▸ **INSTRUCTIONS FOR THE TASK**
Your answer should reproduce the full set of records exactly as given.

Collection entries
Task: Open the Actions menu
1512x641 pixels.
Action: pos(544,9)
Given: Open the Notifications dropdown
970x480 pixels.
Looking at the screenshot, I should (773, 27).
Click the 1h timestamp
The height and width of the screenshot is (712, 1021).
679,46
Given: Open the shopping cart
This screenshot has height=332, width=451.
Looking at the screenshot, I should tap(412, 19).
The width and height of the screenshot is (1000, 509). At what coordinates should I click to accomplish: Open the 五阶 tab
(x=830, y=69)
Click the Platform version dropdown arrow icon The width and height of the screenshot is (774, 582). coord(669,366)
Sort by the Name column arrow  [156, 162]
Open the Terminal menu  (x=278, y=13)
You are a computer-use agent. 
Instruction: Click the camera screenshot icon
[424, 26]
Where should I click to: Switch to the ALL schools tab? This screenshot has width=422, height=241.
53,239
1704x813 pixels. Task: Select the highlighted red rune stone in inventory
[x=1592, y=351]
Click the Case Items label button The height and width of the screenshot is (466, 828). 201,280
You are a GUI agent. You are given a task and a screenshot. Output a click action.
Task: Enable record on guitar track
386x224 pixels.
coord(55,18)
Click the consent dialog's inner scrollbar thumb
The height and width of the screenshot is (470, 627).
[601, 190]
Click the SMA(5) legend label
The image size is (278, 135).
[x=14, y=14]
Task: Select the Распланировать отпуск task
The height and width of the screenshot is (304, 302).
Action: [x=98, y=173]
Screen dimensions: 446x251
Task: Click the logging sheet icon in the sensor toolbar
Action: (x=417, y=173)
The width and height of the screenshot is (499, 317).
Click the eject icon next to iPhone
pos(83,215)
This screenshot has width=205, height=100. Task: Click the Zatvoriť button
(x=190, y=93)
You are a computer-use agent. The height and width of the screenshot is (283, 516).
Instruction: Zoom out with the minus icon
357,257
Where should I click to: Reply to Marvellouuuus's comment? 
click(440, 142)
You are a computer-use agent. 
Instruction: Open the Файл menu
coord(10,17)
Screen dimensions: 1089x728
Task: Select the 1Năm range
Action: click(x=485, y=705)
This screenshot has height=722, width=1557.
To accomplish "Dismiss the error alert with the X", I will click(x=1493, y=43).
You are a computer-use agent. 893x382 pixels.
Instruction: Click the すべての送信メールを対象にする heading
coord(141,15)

▸ **SOLUTION TO THE PROBLEM**
Task: Open the Actions menu
1512x641 pixels.
Action: pos(544,9)
Given: Open the Notifications dropdown
970x480 pixels.
Looking at the screenshot, I should (773, 27).
Click the 1h timestamp
The height and width of the screenshot is (712, 1021).
679,46
Given: Open the shopping cart
This screenshot has height=332, width=451.
Looking at the screenshot, I should tap(412, 19).
The width and height of the screenshot is (1000, 509). At what coordinates should I click to accomplish: Open the 五阶 tab
(x=830, y=69)
Click the Platform version dropdown arrow icon The width and height of the screenshot is (774, 582). coord(669,366)
Sort by the Name column arrow  [156, 162]
Open the Terminal menu  (x=278, y=13)
You are a computer-use agent. 
Instruction: Click the camera screenshot icon
[424, 26]
Where should I click to: Switch to the ALL schools tab? This screenshot has width=422, height=241.
53,239
1704x813 pixels. Task: Select the highlighted red rune stone in inventory
[x=1592, y=351]
Click the Case Items label button The height and width of the screenshot is (466, 828). 201,280
You are a GUI agent. You are given a task and a screenshot. Output a click action.
Task: Enable record on guitar track
386x224 pixels.
coord(55,18)
Click the consent dialog's inner scrollbar thumb
The height and width of the screenshot is (470, 627).
[601, 190]
Click the SMA(5) legend label
The image size is (278, 135).
[x=14, y=14]
Task: Select the Распланировать отпуск task
The height and width of the screenshot is (304, 302).
Action: [x=98, y=173]
Screen dimensions: 446x251
Task: Click the logging sheet icon in the sensor toolbar
Action: (x=417, y=173)
The width and height of the screenshot is (499, 317).
Click the eject icon next to iPhone
pos(83,215)
This screenshot has width=205, height=100. Task: Click the Zatvoriť button
(x=190, y=93)
You are a computer-use agent. The height and width of the screenshot is (283, 516).
Instruction: Zoom out with the minus icon
357,257
Where should I click to: Reply to Marvellouuuus's comment? 
click(440, 142)
You are a computer-use agent. 
Instruction: Open the Файл menu
coord(10,17)
Screen dimensions: 1089x728
Task: Select the 1Năm range
Action: click(x=485, y=705)
This screenshot has height=722, width=1557.
To accomplish "Dismiss the error alert with the X", I will click(x=1493, y=43).
You are a computer-use agent. 893x382 pixels.
Instruction: Click the すべての送信メールを対象にする heading
coord(141,15)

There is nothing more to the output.